Paired box 6 (PAX6) is a member of the PAX multigene family of transcription factors: this family regulates embryonic differentiation. Nine unlinked PAX genes dispersed throughout the genome encode proteins that each include a 128-amino-acid sequence-specific highly conserved DNA-binding domain, the Paired box, which can regulate the expression of other genes [1]. PAX6 also contains another common DNA-binding element: the homeobox that encodes a 60-amino-acid homeodomain responsible for target sequence recognition [2]. The paired domain and homeodomain interact cooperatively to recognise multiple DNA binding sites [3].

Pax6 is expressed in the developing nervous system and in developing eyes [4], and also has important functions in the development of the endocrine pancreas.

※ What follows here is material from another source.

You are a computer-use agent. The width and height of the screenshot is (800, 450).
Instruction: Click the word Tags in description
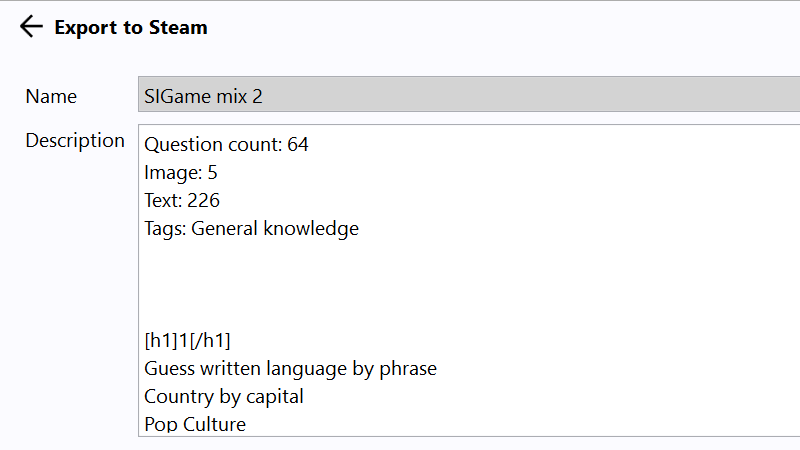coord(165,229)
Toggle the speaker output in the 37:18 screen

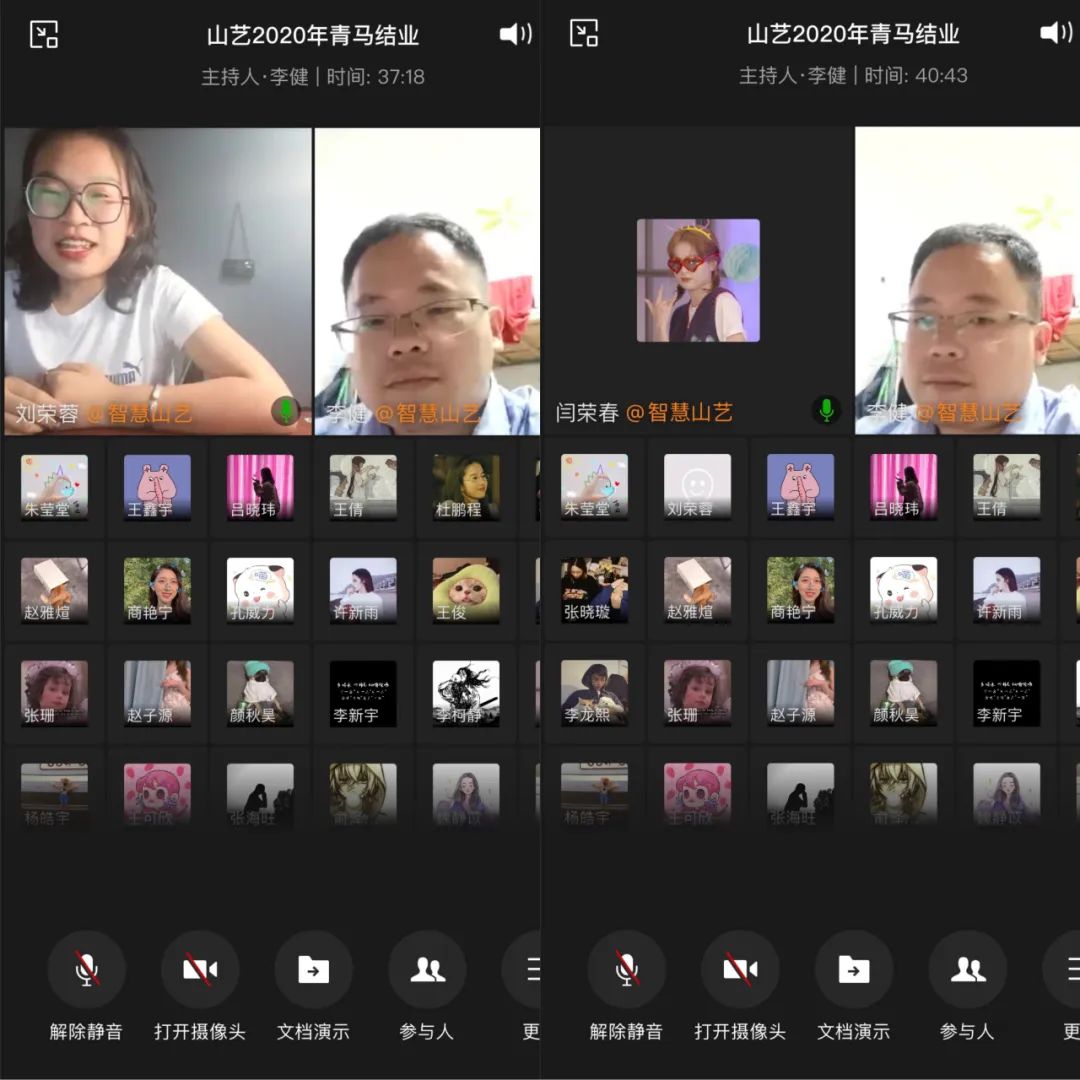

Genetic studies indicate that all eyes share a similar developmental cascade: mutations in Pax6 disrupt eye development in both mammals and insects [4]. Pax6 appears to be necessary for the correct execution of beta cell differentiation [5] and is essential for the normal expression of insulin [6].

PAX6 is required for the differentiation of pancreatic islet alpha cells, and competes with PAX4 in binding to a common element in the glucagon, insulin and somatostatin promoters [7]. Mice lacking both Pax4 and Pax6 fail to develop any mature endocrine cells, suggesting that both genes are required for endocrine development of the pancreas [8]. As well as binding to a common element in the glucagon, insulin and somatostatin promoters, Pax6 also transactivates the glucagon and insulin promoters [6]. Pax6-deficient mice have reductions in both insulin- and glucagon-expressing cells. Human PAX6 is transcribed as a 2.7 kb mRNA and encodes a 422-amino-acid protein. PAX6 extends to over 22 kb: it contains 14 exons and intron sequences and is highly conserved among vertebrates and lower animals.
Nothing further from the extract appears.